According to McKinsey & Company, digital transformation in manufacturing has the value potential of a 10-30% throughput increase.
The process of leveraging digital technologies to develop new customer-driven business practices and processes in response to changing business and market landscapes is known as “digital transformation”.
It can range from the adoption of cloud computing or artificial intelligence to the application of machine learning.
It is becoming an increasingly prominent consideration amongst manufacturers as they tackle labour shortages, supply chain uncertainties, and socioeconomic crises.
More and more businesses are turning to advanced technology to help build resiliency in the wake of such issues.
A recent Accenture survey revealed that more than half of Irish companies plan on investing in new technology to help quell operating expenses.
Here’s a look at some of the advantages of digital transformation in manufacturing.
Advantages of Digital Transformation
Digital transformation in manufacturing can drastically increase the efficiency of processes.
For instance, robotics can handle activities that are difficult for staff to complete and automated technology can increase operational speed and limit human error.
The flip side of this is that your employees can turn their attention to more skilled work.
Additionally, Internet of Things (IoT) integrations and machine learning can support predictive maintenance.
This helps manufacturers to limit expensive occurrences of machine downtime by closely monitoring machine performance and alerting maintenance teams to potential issues.
While the installation and implementation of automated systems and IoT technologies often calls for substantial initial investment, the dramatic increases in productivity mean you will quickly see a positive return in the form of long-term cost savings.

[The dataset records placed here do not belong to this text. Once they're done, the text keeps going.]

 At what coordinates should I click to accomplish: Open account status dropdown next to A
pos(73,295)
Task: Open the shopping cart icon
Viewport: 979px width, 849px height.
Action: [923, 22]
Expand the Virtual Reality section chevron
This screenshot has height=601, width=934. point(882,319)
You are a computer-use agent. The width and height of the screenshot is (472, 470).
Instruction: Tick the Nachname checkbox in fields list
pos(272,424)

Circling back to the aforementioned McKinsey & Company report which states that advanced production methods can result in a 15-30% labour productivity increase.
Higher Quality Output
Automation and machine learning are also helping to improve quality control.
By using more sensors, automated testing, and quality control throughout the manufacturing process, firms can eradicate discrepancies in quality and ensure that each product is produced to the highest standard.

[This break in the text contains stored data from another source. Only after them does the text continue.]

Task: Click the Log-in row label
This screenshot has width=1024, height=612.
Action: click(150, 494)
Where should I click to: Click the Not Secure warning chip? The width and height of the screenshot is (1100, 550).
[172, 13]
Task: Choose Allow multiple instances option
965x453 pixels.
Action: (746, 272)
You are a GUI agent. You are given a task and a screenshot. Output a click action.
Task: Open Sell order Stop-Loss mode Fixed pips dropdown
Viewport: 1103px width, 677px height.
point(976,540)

The data collected by AI and machine learning can also highlight where improvements can be made in the manufacturing process. This real-time data can be essential to maintaining a competitive edge.
Greater Transparency in the Supply Chain
Global supply chains have had to face unprecedented disruptions in recent years.
Covid-19, the cost of living and energy crises, materials and labour shortages, and the war in Ukraine have all made for a trumulteous few years.
For many manufacturers, technology and the digital transformation is playing a key role in their response to these challenges. Examples of this include:
- Powerful, demand-driven insights from machine-learning that tracks real-time data on buying patterns
- Increased efficiency via warehouse automation
- AI software that automatically tracks performance, highlights issues and their causes, forecasts declines, and suggests solutions
- Greater integration and communication of data throughout the entire supply network
Ultimately, manufacturers want more visibility over their supply chain management, and digital transformation is providing exactly that.
According to a recent Deloitte report, 80% of companies believe that increased employment of digital tools will lead to greater transparency throughout the supply chain.
Potential to Lower Environmental Impact
As a society, we are becoming increasingly conscious of our environmental impact and are factoring said consciousness into our purchasing behaviour. Consequently, there is now a far brighter spotlight on manufacturing practices.
Fortunately, technological advancements are facilitating a shift towards more eco-friendly manufacturing.
We previously mentioned how machine learning and AI technologies are improving operational efficiency. A positive knock-on effect of this is that more efficient processes use less energy to produce the same output.
Additionally, a refined supply chain management system can lead to fewer materials being required and less being wasted which has obvious positive connotations for the environment.
Lastly, smart IoT devices and energy management systems are providing manufacturers with greater control over their energy consumption. The data collected by these smart devices can also highlight opportunities for energy upgrades.